Explain clearly, with examples, the distinction between :

(a) magnitude of displacement (sometimes called distance) over an interval of time, and the total length of path covered by a particle over the same interval;

(b) magnitude of average velocity over an interval of time, and the average speed over the same interval. [Average speed of a particle over an interval of time is defined as the total path length divided by the time interval]. Show in both (a) and (b) that the second quantity is either greater than or equal to the first. When is the equality sign true ? [For simplicity, consider one-dimensional motion only].

__Solution:__

**(a)**The magnitude of displacement over an interval of time is the shortest distance (which is a straight line) between the initial and final positions of the particle.

The total path length of a particle is the actual path length covered by the particle in a given interval of time.

For example, suppose a particle moves from point A to point B and then, comes back to a point, C taking a total time

*t*, as shown below. Then, the magnitude of displacement of the particle = AC.

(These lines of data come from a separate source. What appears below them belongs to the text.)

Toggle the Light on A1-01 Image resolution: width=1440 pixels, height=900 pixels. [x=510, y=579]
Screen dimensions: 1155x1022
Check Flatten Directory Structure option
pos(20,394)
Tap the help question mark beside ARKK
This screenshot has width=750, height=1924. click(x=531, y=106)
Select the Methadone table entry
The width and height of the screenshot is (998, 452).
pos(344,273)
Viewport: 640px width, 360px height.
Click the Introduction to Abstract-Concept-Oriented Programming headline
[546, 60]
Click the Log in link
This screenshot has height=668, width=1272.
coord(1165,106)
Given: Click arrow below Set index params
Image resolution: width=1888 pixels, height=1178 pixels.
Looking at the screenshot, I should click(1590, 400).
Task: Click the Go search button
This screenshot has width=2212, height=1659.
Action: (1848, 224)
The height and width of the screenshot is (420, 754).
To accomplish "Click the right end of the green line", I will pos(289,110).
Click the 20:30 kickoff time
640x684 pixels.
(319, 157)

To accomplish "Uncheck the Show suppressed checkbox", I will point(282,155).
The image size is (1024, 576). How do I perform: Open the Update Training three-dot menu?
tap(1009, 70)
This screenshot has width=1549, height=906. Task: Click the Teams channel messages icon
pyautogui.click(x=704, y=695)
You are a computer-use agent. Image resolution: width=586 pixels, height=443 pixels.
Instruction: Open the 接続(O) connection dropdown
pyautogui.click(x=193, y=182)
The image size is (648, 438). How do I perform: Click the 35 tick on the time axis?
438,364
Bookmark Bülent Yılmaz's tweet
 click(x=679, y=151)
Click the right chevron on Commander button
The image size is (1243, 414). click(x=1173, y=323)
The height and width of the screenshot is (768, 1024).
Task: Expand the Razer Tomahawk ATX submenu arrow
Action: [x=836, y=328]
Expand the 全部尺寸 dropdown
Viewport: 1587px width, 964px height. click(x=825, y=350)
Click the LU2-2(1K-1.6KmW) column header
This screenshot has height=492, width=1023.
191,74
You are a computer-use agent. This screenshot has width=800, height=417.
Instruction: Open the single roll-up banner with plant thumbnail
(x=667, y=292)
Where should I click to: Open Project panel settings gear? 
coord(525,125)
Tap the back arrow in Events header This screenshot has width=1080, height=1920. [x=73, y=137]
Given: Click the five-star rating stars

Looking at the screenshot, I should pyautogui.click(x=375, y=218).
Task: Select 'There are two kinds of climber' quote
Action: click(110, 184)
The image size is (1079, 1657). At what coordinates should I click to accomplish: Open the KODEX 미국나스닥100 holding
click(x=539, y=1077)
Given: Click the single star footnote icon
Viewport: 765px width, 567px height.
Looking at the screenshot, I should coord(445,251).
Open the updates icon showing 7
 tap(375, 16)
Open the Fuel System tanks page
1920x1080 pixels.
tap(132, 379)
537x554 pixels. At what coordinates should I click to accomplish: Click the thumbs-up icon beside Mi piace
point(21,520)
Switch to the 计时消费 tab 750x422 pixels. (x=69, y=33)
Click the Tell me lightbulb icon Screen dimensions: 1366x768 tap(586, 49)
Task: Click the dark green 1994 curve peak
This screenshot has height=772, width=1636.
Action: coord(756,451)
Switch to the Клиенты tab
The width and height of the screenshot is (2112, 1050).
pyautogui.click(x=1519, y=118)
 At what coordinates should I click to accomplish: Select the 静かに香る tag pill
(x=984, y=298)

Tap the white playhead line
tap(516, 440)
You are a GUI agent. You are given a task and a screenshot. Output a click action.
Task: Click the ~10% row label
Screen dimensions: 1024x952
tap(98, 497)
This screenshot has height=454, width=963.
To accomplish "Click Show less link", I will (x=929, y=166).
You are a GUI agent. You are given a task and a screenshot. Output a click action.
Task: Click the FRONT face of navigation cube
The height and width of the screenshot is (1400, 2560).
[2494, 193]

Whereas, total path length = AB + BC

Magnitude of average velocity = Magnitude of displacement / Time interval

For the given particle,

Average velocity = AC

**/**t

Average speed = Total path length

**/**Time interval

= (AB + BC)

**/**t

Since (AB + BC) > AC, average speed is greater than the magnitude of average velocity. The two quantities will be equal if the particle continues to move along a straight line.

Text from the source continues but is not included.